Re: Slashdot: Providers Ignoring DNS TTL?
But caching servers are usually setup to load balance. Usually, the servers with the same IP address share an ethernet along with multiple routers. So the packets are switched on essentially a per-packet basis. Or possibly a per-arp basis that alters the MAC-based-forwarding behavior of a switch. This is fairly fine grained load balancing.
This is complete news to me. Of course, I do not run most of the caching name servers on the Internet, so what do I know. Do you?
Would anyone who runs an anycast recursive name server care to supply data points to support or refute Mr. Anderson's assertion?

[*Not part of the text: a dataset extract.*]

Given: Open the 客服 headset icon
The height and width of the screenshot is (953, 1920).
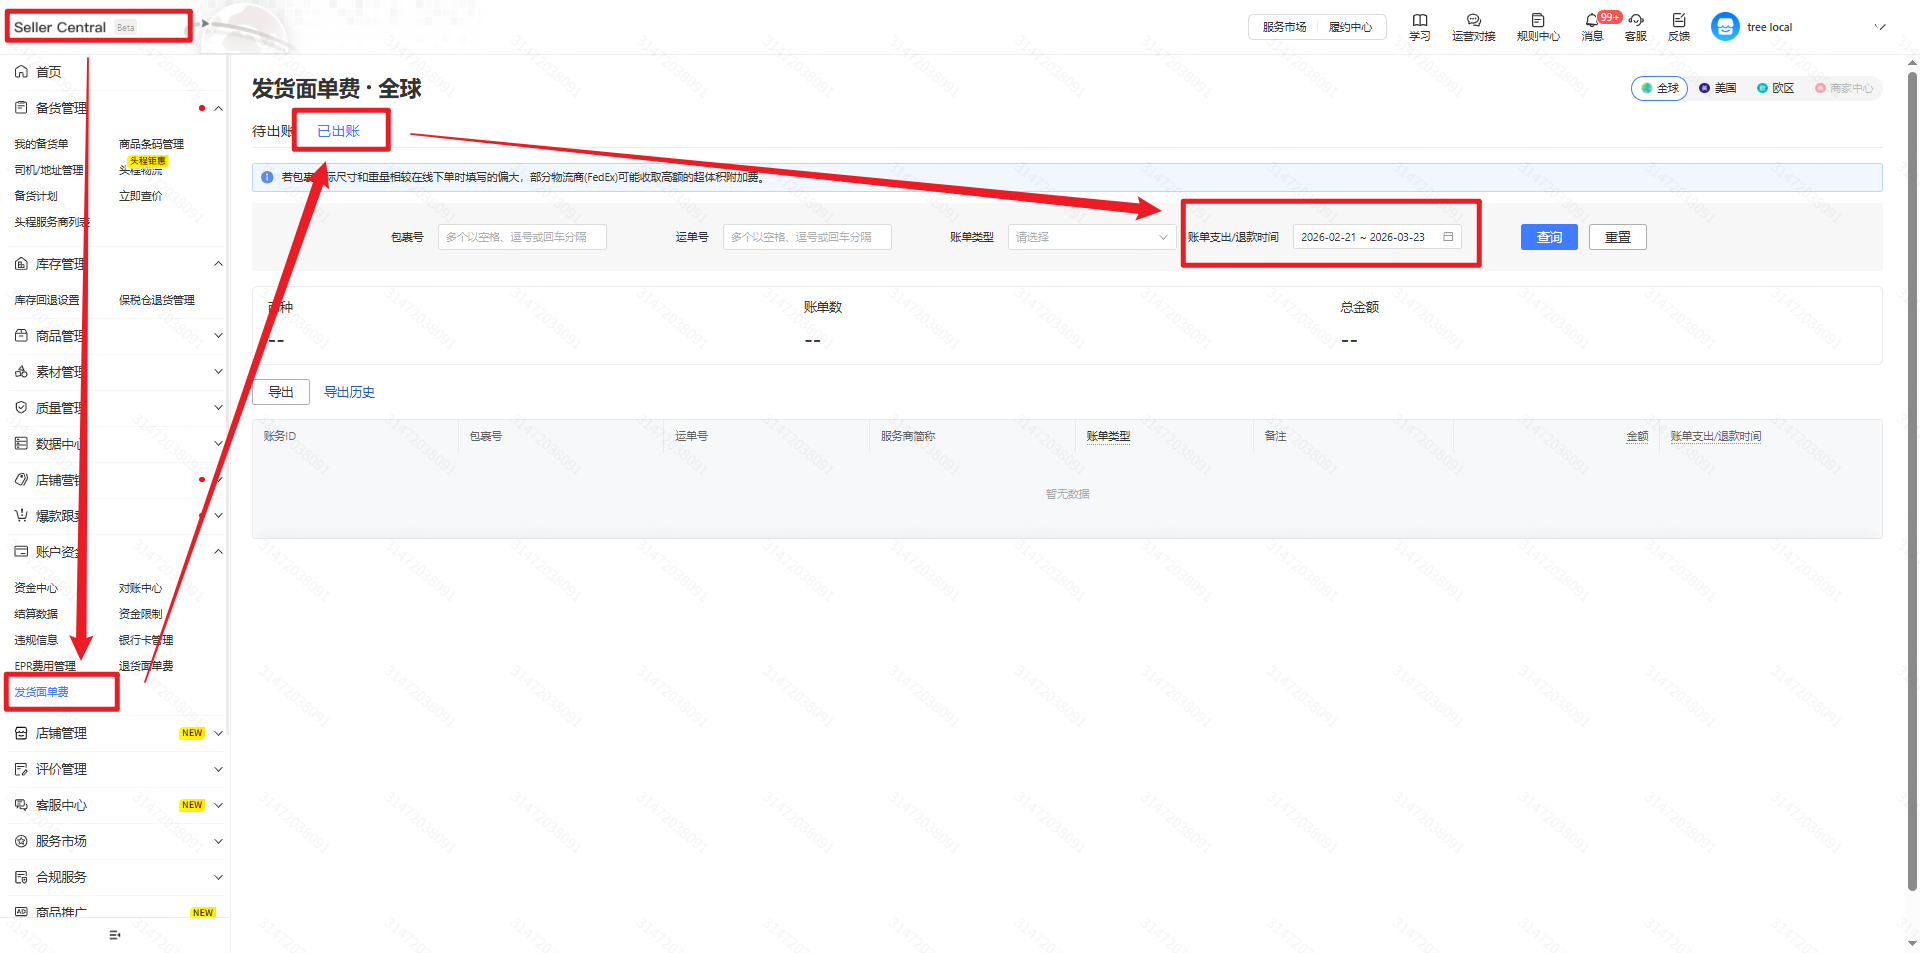Looking at the screenshot, I should (x=1635, y=21).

Our recursive name service, using anycast servers, is setup with 3 name servers at 3 different physical locations, with each server connected to a router at the same physical location. Each server handles two different anycast addresses. There is no per-packet load balancing involved. I can't speak for the rest of the net, of course - but our recursive anycast service has worked well for several years. Steinar Haug, Nethelp consulting, sthaug@nethelp.no
On Wed, 20 Apr 2005 sthaug@nethelp.no wrote:
Our recursive name service, using anycast servers, is setup with 3 name servers at 3 different physical locations, with each server connected to a router at the same physical location. Each server handles two different anycast addresses. There is no per-packet load balancing involved.
I can't speak for the rest of the net, of course - but our recursive anycast service has worked well for several years.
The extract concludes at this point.